Dolores Madlener, longtime author of Church Clips, retired after working for the archdiocesan newspaper for 37 years. She also profiled every parish in the archdiocese in the “Parish Pride” series and wrote the popular “Five Minutes with Father” and “Conversations with the Consecrated” features.

On the Feast of All Saints, Nov. 1, St. Martha Church in Morton Grove was designated the Shrine of All Saints. The church is home to more than 1,500 relics.

Tyshawn Lee, a 9-year-old boy, was shot and killed execution style on Nov. 2 on the South Side. His death became a symbol of the gun violence plaguing the city. His funeral was celebrated at St. Sabina Church Nov. 10. On that day, there had been 428 murders in Chicago in 2015.

Pope Francis Global Academy was formally announced on Nov. 7 as the new name of the merging Catholic schools on the Northwest Side.

Pope Francis opened the Holy Door at St. Peter’s Basilica to mark the beginning of the Jubilee of Mercy on Dec. 8; Archbishop Cupich opened the Holy Door at Holy Name Cathedral Dec. 13.

Interfaith leaders gathered at Holy Name Cathedral Dec. 8 to pray for the city of Chicago in the wake of unrest following the release of a video that showed Chicago police officer Jason Van Dyke shooting 17-year-old Laquan Mc- Donald 16 times Oct. 20, 2014. Police had been called about someone breaking into vehicles; McDonald was carrying a three-inch knife when he was shot, and allegedly used it to stab the tire of a police vehicle.

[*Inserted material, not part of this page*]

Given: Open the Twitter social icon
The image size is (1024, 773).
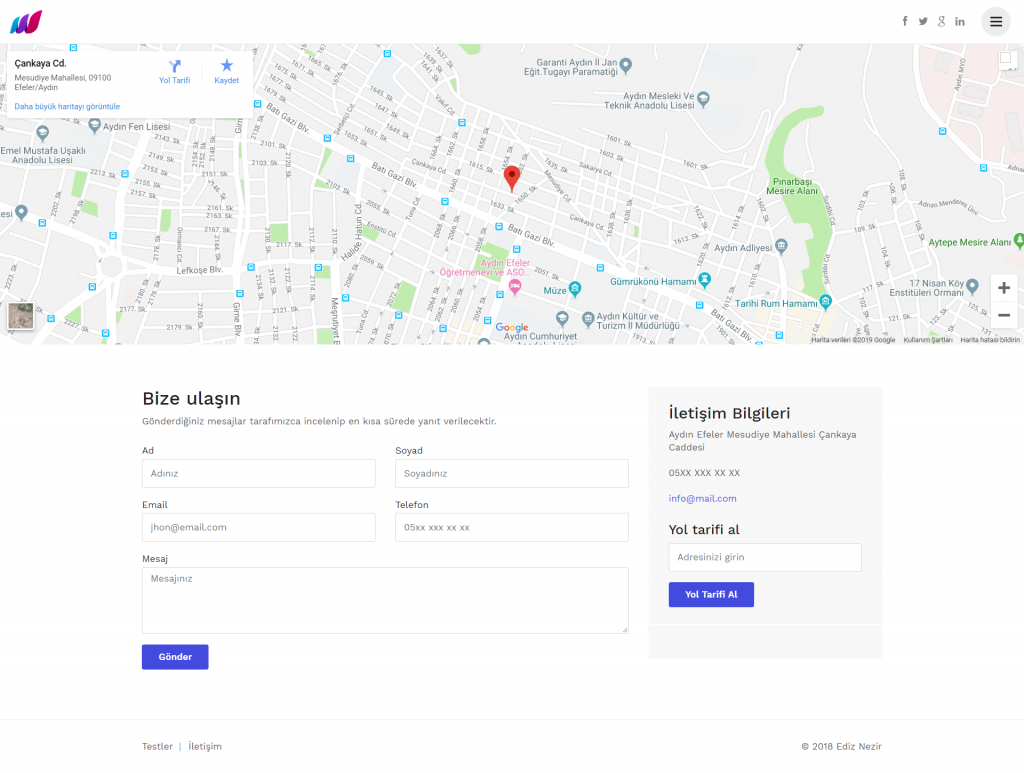Looking at the screenshot, I should coord(923,21).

However, the video appears to show him attempting to walk away from police when he was killed. The video was released Nov. 24, the same day Van Dyke was charged with first-degree murder. In the wake of the video’s release, police Superintendent Garry McCarthy was fired and the head of the Independent Police Review Authority, Scott Ando, resigned. The Justice Department announced a civil-rights investigation into Chicago Police Department practices Dec. 7.